I was also excited to meet Gordon Prouty while covering the annual Mr. Olympia Weekend this summer. Gordon had just accepted a position as Westgate’s Director of Public and Community Relations. This dapper gentleman has an extensive background in media and community relations throughout the country.

Here in Vegas, Gordon’s been involved in several organizations and Greenspun Media Group. And as the best-dressed man in all of Las Vegas, he served as inspiration for my article on STITCHED Men’s Haberdashery. Only good things can happen at Westgate with Gordon Prouty behind the PR wheel.

There’s nothing like a sex scandal to ruin a man’s legacy. Just ask Kevin Spacey….or in this case, Steve Wynn. The super-successful businessman, whom many credit with the mega-resorts of today, had one really tough year. Allegations of sexual misconduct forced the magnate to sell off his shares in Wynn Resorts this past March. Just before that he’d stepped down as CEO of his own company while denying the claims being made against him: “The idea that I ever assaulted any woman is preposterous.”

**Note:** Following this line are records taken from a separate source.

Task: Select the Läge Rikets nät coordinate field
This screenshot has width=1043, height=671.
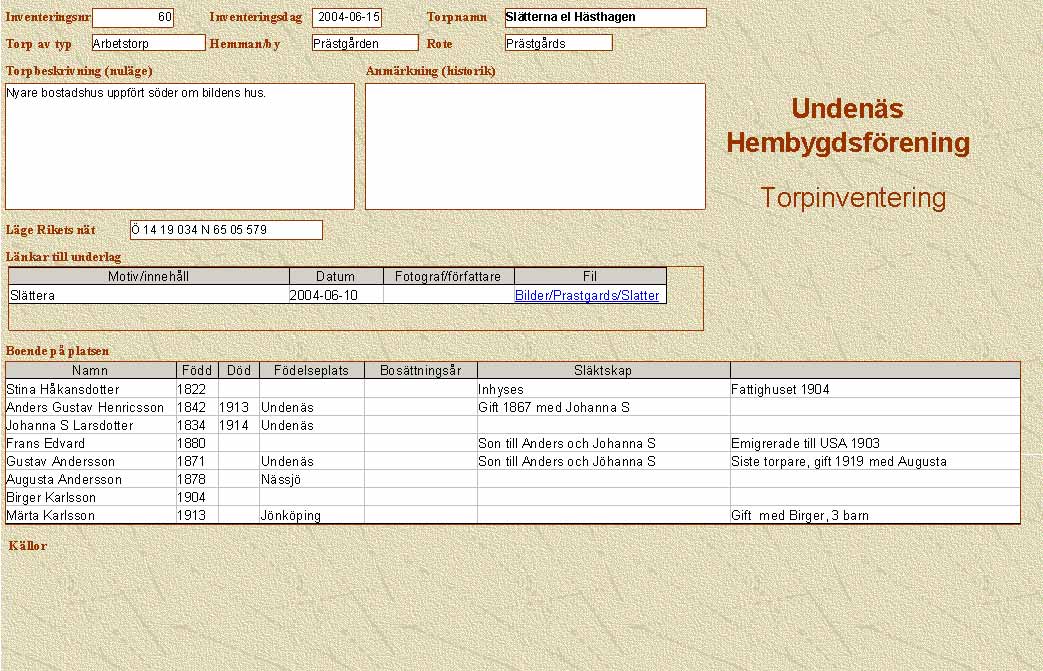Action: 226,230
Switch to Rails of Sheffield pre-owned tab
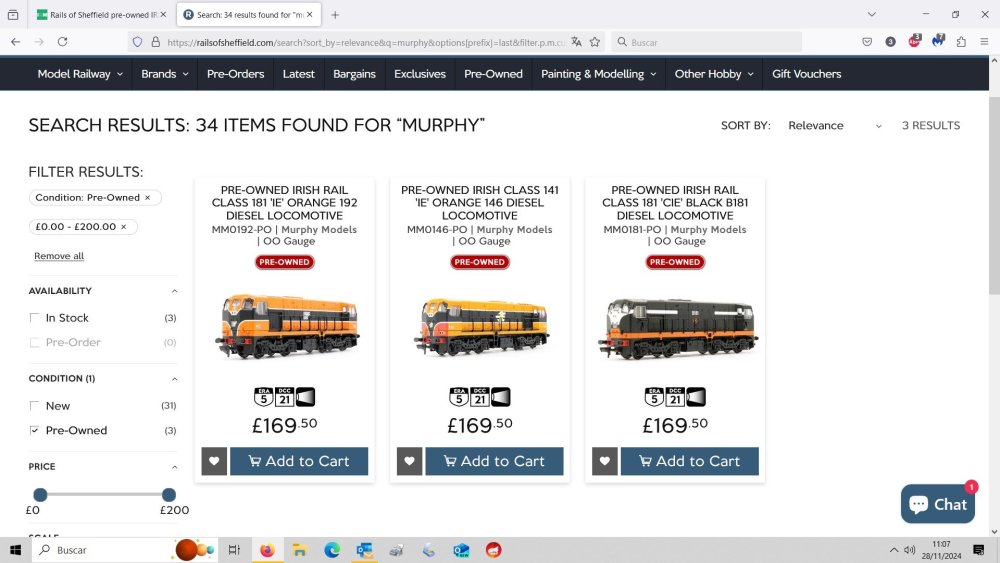 point(102,15)
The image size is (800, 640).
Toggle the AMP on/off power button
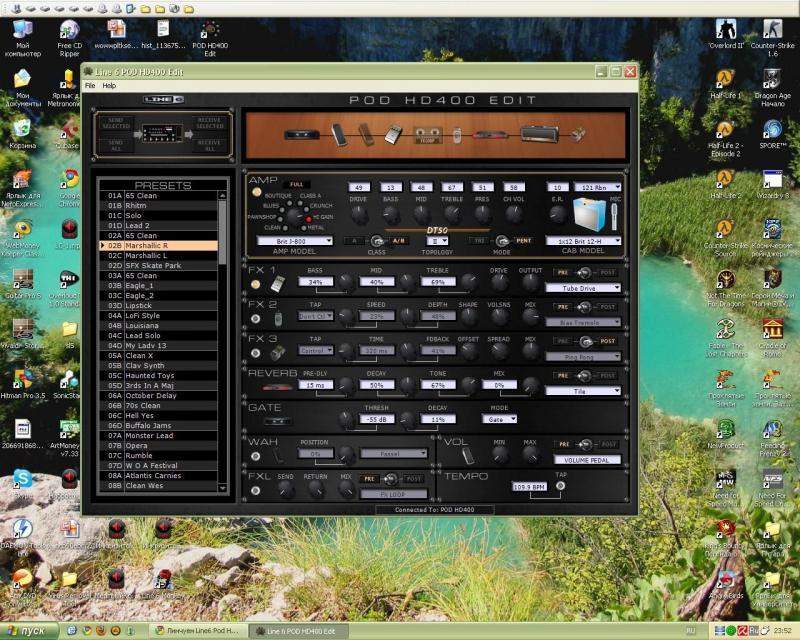tap(256, 190)
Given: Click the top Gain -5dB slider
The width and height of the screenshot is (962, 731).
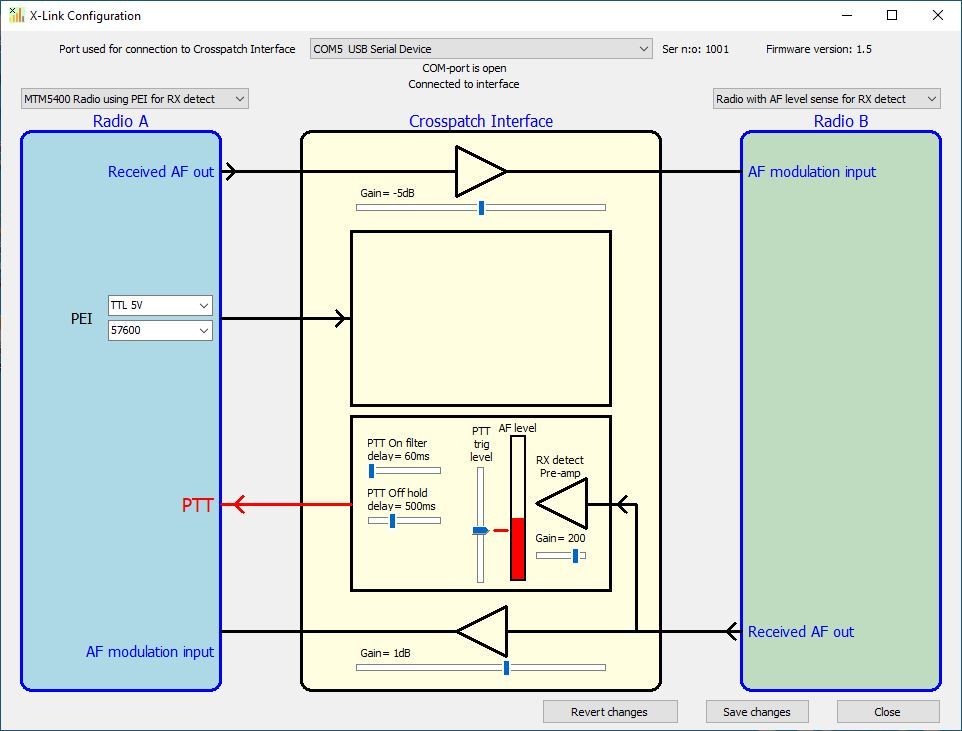Looking at the screenshot, I should pos(481,208).
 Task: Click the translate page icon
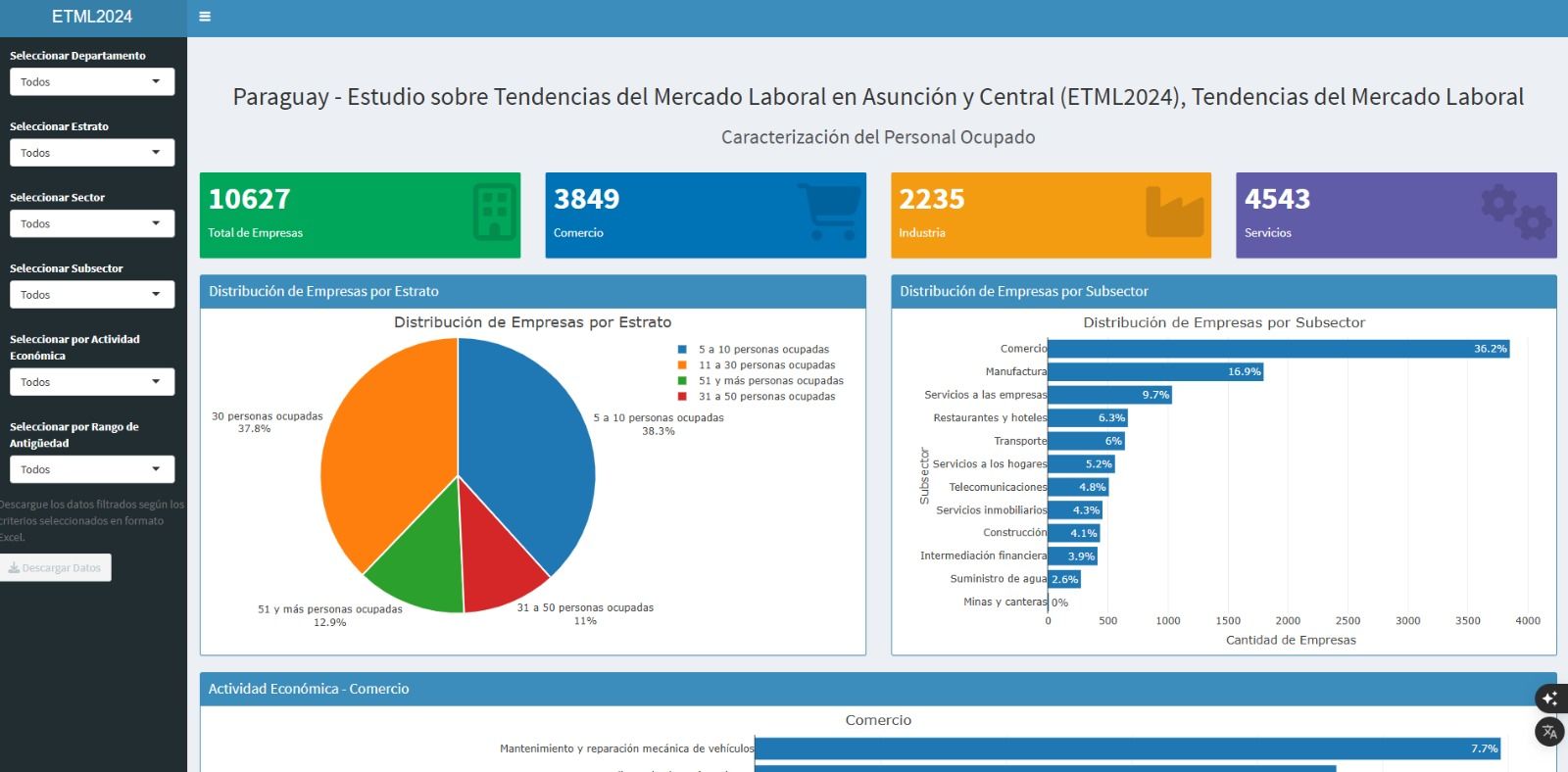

The founder of one of Las Vegas’ most luxurious resorts was also forced to depart the on-property villa he called home, as well as to forfeit his healthcare and severance pay. To add insult to injury, Wynn’s final pet project, the Paradise Park Lagoon, was scuttled. It would appear that Wynn West, an expansion on the opposite side of Las Vegas Boulevard, has also been put on ice.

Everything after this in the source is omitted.